Russia and China will conduct a drill in the South China Sea

Thursday, 28 July, 2016 - 13:45

China and Russia will conduct a joint naval drill in the South China Sea in September, a senior Chinese military official says.

Yang Yujun, the Chinese Defense Ministry spokesman, made the announcement on Thursday, saying the exercises will be carried out in the “relevant sea and air of the South China Sea.”

He added that the joint drill is “routine” and “does not target any third party.”

The South China Sea is the subject of a territorial dispute between China and several regional countries.

Recently, a Hague-based court of arbitration ruled that China’s claim of sovereignty over disputed areas in the sea or its resources had no legal basis. The case had been filed by the Philippines, whose economic and sovereign rights, according to the court, have been violated by Beijing.

China has dismissed the ruling, saying it does not recognize the tribunal’s arbitration in the dispute.

China and Russia have increased their military training cooperation in recent years. The two countries have been holding naval drills in the Pacific waters since 2012.

The United States, too, has moved to step up its military cooperation with allies in the region.

The presence of the US in the region has upset regional powers China and Russia, which say such extra-regional presence serves to inflame tensions among countries.

In the disputes revolving around the South China Sea, the US has sided with China’s rival claimants.
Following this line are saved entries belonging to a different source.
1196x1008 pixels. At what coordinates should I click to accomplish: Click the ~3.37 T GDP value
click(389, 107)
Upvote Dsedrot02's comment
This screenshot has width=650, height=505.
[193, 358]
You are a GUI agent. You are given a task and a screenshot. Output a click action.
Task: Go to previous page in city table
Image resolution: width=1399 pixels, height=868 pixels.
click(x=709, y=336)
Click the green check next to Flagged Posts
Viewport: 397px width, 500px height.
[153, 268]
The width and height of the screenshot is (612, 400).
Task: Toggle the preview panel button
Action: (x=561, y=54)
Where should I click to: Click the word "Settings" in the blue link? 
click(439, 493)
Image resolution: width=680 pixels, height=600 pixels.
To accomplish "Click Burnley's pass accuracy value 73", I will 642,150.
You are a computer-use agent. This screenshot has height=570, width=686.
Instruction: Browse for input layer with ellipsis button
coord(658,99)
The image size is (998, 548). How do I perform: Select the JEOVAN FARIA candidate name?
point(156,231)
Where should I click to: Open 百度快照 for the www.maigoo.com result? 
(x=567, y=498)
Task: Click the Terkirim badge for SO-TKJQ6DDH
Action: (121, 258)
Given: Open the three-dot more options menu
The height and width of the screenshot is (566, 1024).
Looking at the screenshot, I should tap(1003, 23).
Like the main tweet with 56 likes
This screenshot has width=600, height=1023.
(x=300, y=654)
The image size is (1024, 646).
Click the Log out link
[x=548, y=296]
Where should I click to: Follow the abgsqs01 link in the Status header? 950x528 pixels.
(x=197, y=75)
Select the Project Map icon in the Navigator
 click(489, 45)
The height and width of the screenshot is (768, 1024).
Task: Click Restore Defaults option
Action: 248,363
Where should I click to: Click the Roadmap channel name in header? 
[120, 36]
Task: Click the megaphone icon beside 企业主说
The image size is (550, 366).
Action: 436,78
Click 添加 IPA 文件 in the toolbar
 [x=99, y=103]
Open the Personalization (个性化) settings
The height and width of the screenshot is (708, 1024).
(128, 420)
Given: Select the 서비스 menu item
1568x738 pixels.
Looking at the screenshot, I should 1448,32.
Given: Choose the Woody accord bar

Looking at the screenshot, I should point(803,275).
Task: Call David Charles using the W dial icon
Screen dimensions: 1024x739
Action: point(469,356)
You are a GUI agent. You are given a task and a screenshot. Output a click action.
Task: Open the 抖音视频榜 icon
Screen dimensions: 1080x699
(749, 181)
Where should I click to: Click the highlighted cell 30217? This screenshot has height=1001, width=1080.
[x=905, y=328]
Beijing claims almost all of the South China Sea, which is also claimed in part by Taiwan, Brunei, Vietnam, Malaysia and the Philippines. The contested waters are rich in oil and gas.

Background on this from Katehon:

The US is constantly pouring oil on the fire, not just through its military and intelligence-gathering operations, but rhetorically. Thus the US State Department, represented by the State Secretary and other representatives, have repeatedly stated that freedom of navigation in the South China Sea is in the national interest of the US, a statement that is painfully reminiscent of former US president Jimmy Carter’s statement about the Persian Gulf in 1980, when he threatened to use military force if US interests were threatened.

At the same time, and with the cynicism typical of American politicians, the US is declaring that it does not need to ratify the UN Convention on the Law of the Sea to defend its national interests in the South China Sea. Although according to its action plan in the region, Washington will support any lawsuits against China in the arbitration courts.

If you bear in mind that 60 per cent of world trade traffic passes through the region, as well as Washington’s continuing attempts to promote its Trans-Pacific Partnership project, then it is unlikely that the US will stop its acts of provocation and China will be left with no choice but to strengthen its security.